[Recorded data]
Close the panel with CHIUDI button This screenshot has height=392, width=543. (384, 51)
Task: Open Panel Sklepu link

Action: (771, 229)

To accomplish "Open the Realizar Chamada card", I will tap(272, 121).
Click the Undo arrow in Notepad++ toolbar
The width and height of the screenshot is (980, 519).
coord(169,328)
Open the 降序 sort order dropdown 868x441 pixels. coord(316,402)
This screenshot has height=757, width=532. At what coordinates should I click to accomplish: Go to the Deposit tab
---
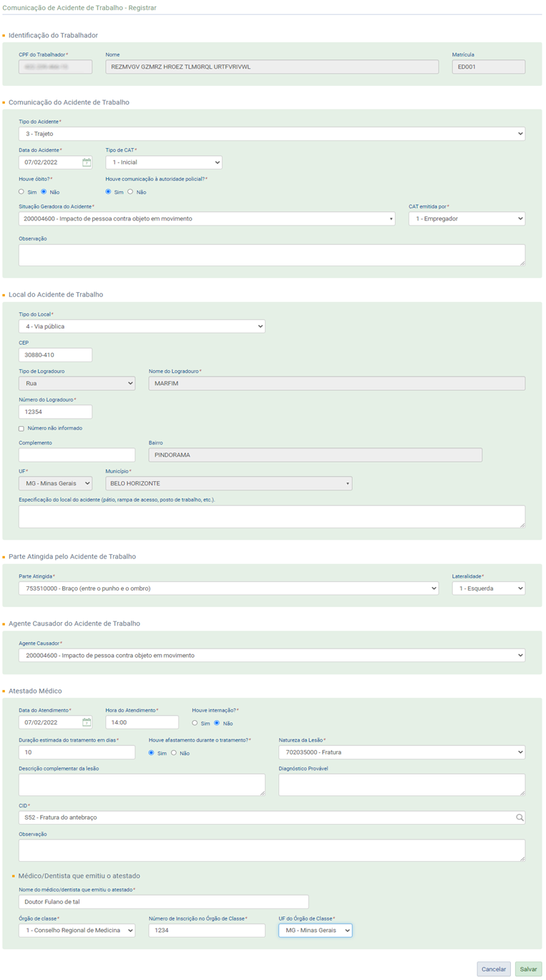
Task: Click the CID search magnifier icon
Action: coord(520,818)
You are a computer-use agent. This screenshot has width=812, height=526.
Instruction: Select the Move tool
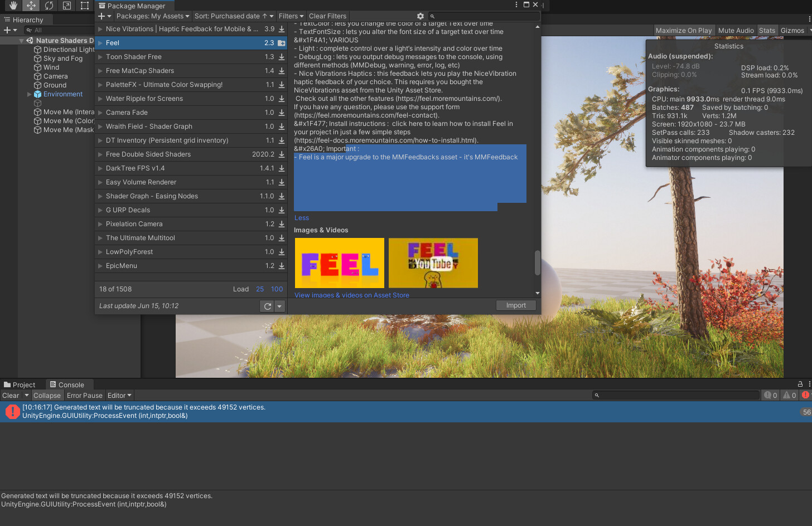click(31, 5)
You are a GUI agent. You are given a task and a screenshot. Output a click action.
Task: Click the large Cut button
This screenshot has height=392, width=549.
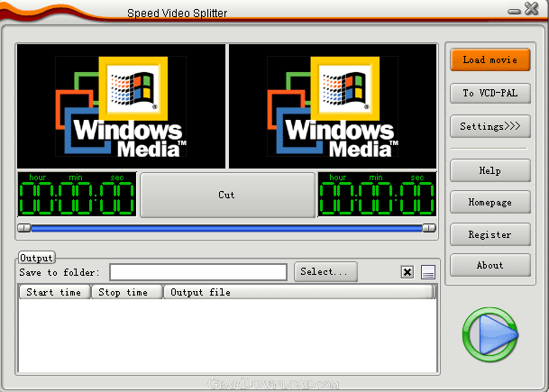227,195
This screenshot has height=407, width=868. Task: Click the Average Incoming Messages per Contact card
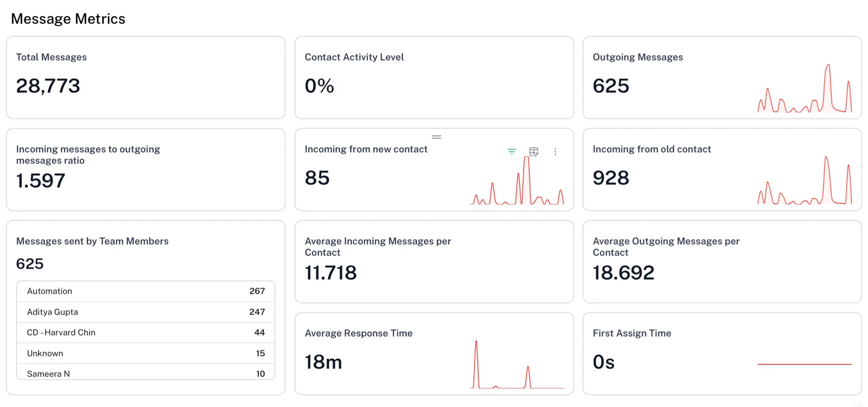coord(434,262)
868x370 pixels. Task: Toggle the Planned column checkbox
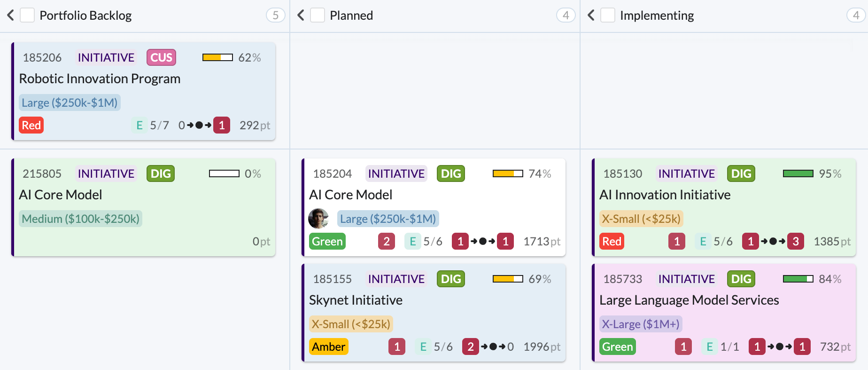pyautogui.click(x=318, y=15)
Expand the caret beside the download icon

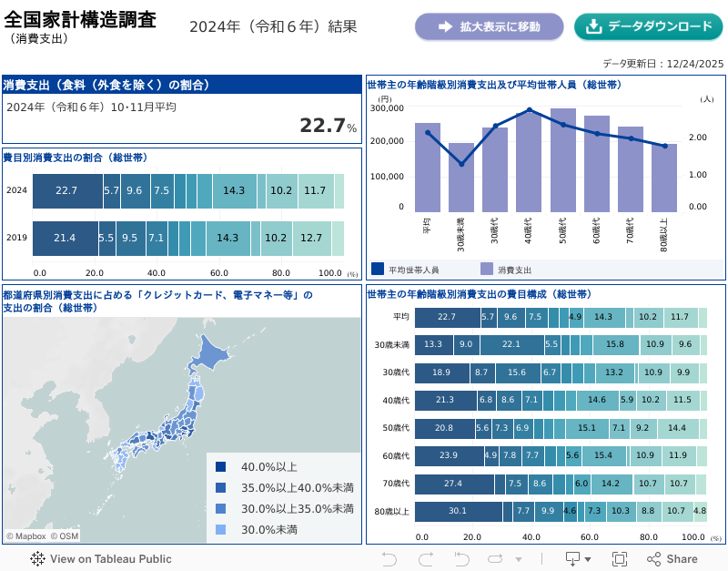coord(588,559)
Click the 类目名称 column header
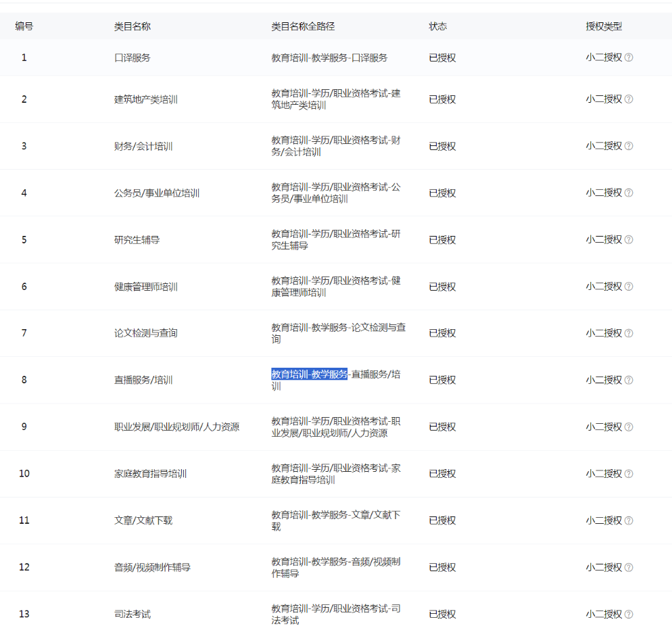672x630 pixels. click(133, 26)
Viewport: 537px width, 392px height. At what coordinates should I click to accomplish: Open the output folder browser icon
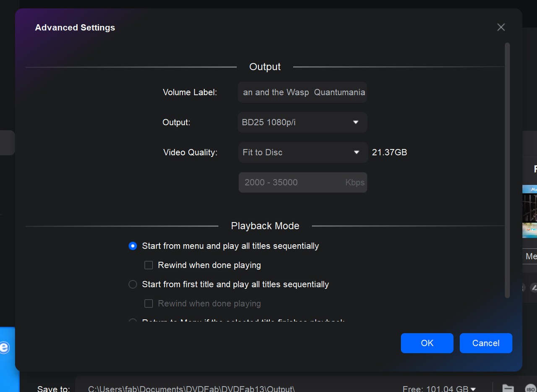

**Task goal**. An answer is complete only when it holds every line above containing the string "button".

**Response to this exercise**.
Close the panel with CHIUDI button This screenshot has height=392, width=543. (384, 51)
Task: Click the large Cut button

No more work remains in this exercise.